To: "'[ontolog-forum] '" <ontolog-forum@xxxxxxxxxxxxxxxx>
From: "Chris Partridge" <mail@xxxxxxxxxxxxxxxxxx>
Date: Sat, 16 Jun 2007 09:59:11 +0100
Message-id: <002501c7aff4$9c751bb0$0200a8c0@POID7204>
At one level we have a debate about what the continuant-occurrent
distinction is. I would like to suggest that it may be useful to step back.    (01)

When I do this I see that there are a series of choices such as how to treat
the continuant-occurrent distinction (e.g. as bicategorical as Barry does or
as within a single category as John/Mizoguchi/Whitehead outlines below).     (02)

It seems to me that these choices are metaphysical, in the sense that no
amount of empirical data can decide the issue. (I realise this is not a new
point - it was raised at the beginning of the SUO discussions - see the
paper I produced for the SUO
http://www.boroprogram.org/bp_pipex/ladsebreports/ladseb_t_r_06-02.pdf )     (03)

This has suggested to me for a long time that it is useful to know what
these choices are and be clear about whether one has made them. I think what
items are on the list is reasonably well understood (within metaphysics?).     (04)
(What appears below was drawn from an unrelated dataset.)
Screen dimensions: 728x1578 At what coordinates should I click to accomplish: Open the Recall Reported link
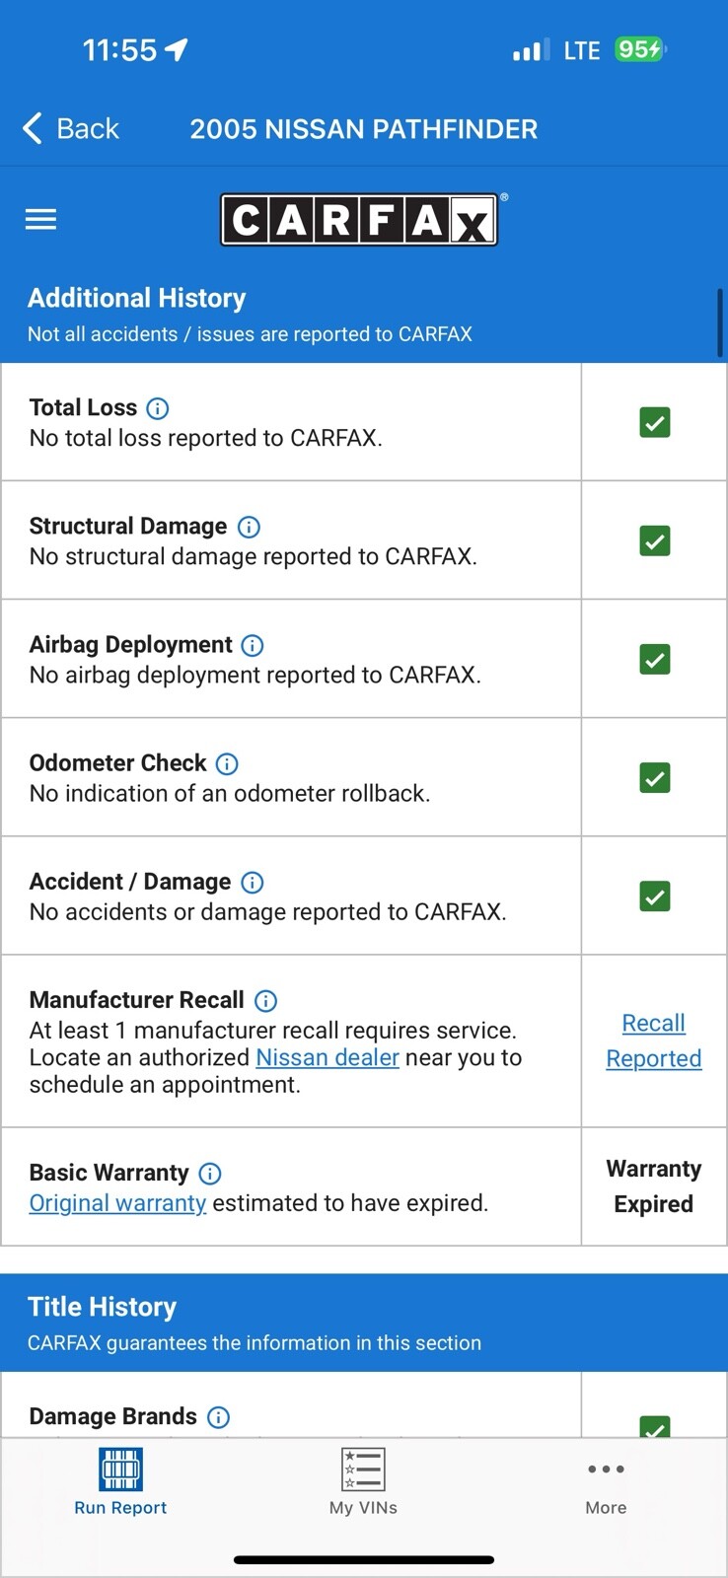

My experience from re-engineering legacy systems is that typically they are
heterogeneous with respect to these choices (as far as one can tell from
trying to reconstruct the ontology) - and that this heterogeneity had a cost
in making the system more complicated that it needed to be.    (05)

What this suggests to me is that when constructing systems, it may well be
better to have an ontology that is homogeneous wrt these choices (whatever
the choices), than one that is heterogeneous, particularly one that is
heterogeneous without realising it.    (06)

It seems to me that one of the roles of the top ontology is to clarify what
choices have been made. Deciding on what choices to make (and on what basis
to make the choices) is probably the first step in building the top
ontology.    (07)

I suspect this may relate to why Pat (in one of the earlier emails) regards
before and after as in the middle ontology - as how it is framed depends,
for example, on metaphysical choices between 3D and 4D.     (08)

AP> Try doing without saying that one event happens 
>before another, for example.  That's upper level content    (09)

PH> Then we are at cross purposes. I'd call that middle level; in fact, its
part of a temporal ontology describing relations between time-intervals.
Yes, that is about real things (events) and says something nontrivial about
them. But go up from 'event'. If something tells you that events are
occurrents, what use is that? 
A good rule of thumb is, if the terminology being used to make the
distinctions is arcane or obscure, then the distinction is likely to be
worth making only for formal reasons, to satisfy a philosophical prejudice
or in order to provide a scaffolding for a more useful distinction.    (010)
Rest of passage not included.